(Collected data entries)
● ● ● ● ● ● ●

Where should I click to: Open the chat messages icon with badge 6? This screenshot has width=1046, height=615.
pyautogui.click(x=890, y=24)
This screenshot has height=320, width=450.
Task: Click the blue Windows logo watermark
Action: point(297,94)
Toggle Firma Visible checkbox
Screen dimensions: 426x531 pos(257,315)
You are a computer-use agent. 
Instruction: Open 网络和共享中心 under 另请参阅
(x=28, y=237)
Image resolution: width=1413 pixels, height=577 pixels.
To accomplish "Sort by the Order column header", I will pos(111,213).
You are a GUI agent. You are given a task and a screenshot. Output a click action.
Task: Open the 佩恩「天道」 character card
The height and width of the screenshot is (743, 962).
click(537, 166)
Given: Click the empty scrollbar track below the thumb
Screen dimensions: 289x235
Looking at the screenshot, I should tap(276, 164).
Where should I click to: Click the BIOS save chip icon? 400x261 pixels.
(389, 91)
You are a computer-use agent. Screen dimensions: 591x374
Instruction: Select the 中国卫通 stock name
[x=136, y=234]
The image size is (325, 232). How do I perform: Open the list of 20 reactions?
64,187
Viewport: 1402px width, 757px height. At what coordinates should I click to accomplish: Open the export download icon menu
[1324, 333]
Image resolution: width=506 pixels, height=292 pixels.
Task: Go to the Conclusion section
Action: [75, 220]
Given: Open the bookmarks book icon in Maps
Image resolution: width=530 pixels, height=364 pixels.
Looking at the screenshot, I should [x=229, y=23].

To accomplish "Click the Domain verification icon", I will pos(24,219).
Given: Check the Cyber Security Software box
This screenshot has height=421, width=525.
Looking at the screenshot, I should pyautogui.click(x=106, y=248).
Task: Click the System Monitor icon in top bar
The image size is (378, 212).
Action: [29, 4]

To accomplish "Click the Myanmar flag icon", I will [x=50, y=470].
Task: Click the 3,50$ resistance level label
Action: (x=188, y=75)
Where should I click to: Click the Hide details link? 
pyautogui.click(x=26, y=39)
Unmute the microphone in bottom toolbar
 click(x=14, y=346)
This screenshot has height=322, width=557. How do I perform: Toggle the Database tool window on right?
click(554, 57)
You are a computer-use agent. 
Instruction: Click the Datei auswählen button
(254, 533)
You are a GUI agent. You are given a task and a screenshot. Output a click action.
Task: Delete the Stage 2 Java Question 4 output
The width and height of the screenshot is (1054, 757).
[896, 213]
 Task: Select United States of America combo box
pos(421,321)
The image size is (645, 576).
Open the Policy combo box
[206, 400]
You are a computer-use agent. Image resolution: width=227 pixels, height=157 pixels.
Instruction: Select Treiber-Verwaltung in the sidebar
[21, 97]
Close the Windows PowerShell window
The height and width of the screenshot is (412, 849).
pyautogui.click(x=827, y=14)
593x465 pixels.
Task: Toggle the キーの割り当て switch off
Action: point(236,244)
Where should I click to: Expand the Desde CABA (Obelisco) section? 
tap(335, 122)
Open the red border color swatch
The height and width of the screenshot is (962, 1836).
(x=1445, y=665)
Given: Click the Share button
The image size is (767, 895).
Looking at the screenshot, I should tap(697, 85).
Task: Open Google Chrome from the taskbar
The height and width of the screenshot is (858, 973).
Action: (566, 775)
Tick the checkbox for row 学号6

● ● ● ● ● ● ●

■ EXERCISE AIM ■
Write the data out again. Match it exactly.

■ TASK OUTPUT ■
Where should I click to: Open the chat messages icon with badge 6? This screenshot has width=1046, height=615.
pyautogui.click(x=890, y=24)
This screenshot has height=320, width=450.
Task: Click the blue Windows logo watermark
Action: point(297,94)
Toggle Firma Visible checkbox
Screen dimensions: 426x531 pos(257,315)
You are a computer-use agent. 
Instruction: Open 网络和共享中心 under 另请参阅
(x=28, y=237)
Image resolution: width=1413 pixels, height=577 pixels.
To accomplish "Sort by the Order column header", I will pos(111,213).
You are a GUI agent. You are given a task and a screenshot. Output a click action.
Task: Open the 佩恩「天道」 character card
The height and width of the screenshot is (743, 962).
click(537, 166)
Given: Click the empty scrollbar track below the thumb
Screen dimensions: 289x235
Looking at the screenshot, I should tap(276, 164).
Where should I click to: Click the BIOS save chip icon? 400x261 pixels.
(389, 91)
You are a computer-use agent. Screen dimensions: 591x374
Instruction: Select the 中国卫通 stock name
[x=136, y=234]
The image size is (325, 232). How do I perform: Open the list of 20 reactions?
64,187
Viewport: 1402px width, 757px height. At what coordinates should I click to accomplish: Open the export download icon menu
[1324, 333]
Image resolution: width=506 pixels, height=292 pixels.
Task: Go to the Conclusion section
Action: [75, 220]
Given: Open the bookmarks book icon in Maps
Image resolution: width=530 pixels, height=364 pixels.
Looking at the screenshot, I should [x=229, y=23].

To accomplish "Click the Domain verification icon", I will pos(24,219).
Given: Check the Cyber Security Software box
This screenshot has height=421, width=525.
Looking at the screenshot, I should pyautogui.click(x=106, y=248).
Task: Click the System Monitor icon in top bar
The image size is (378, 212).
Action: [29, 4]

To accomplish "Click the Myanmar flag icon", I will [x=50, y=470].
Task: Click the 3,50$ resistance level label
Action: (x=188, y=75)
Where should I click to: Click the Hide details link? 
pyautogui.click(x=26, y=39)
Unmute the microphone in bottom toolbar
 click(x=14, y=346)
This screenshot has height=322, width=557. How do I perform: Toggle the Database tool window on right?
click(554, 57)
You are a computer-use agent. 
Instruction: Click the Datei auswählen button
(254, 533)
You are a GUI agent. You are given a task and a screenshot. Output a click action.
Task: Delete the Stage 2 Java Question 4 output
The width and height of the screenshot is (1054, 757).
[896, 213]
 Task: Select United States of America combo box
pos(421,321)
The image size is (645, 576).
Open the Policy combo box
[206, 400]
You are a computer-use agent. Image resolution: width=227 pixels, height=157 pixels.
Instruction: Select Treiber-Verwaltung in the sidebar
[21, 97]
Close the Windows PowerShell window
The height and width of the screenshot is (412, 849).
pyautogui.click(x=827, y=14)
593x465 pixels.
Task: Toggle the キーの割り当て switch off
Action: point(236,244)
Where should I click to: Expand the Desde CABA (Obelisco) section? 
tap(335, 122)
Open the red border color swatch
The height and width of the screenshot is (962, 1836).
(x=1445, y=665)
Given: Click the Share button
The image size is (767, 895).
Looking at the screenshot, I should tap(697, 85).
Task: Open Google Chrome from the taskbar
The height and width of the screenshot is (858, 973).
Action: (566, 775)
Tick the checkbox for row 学号6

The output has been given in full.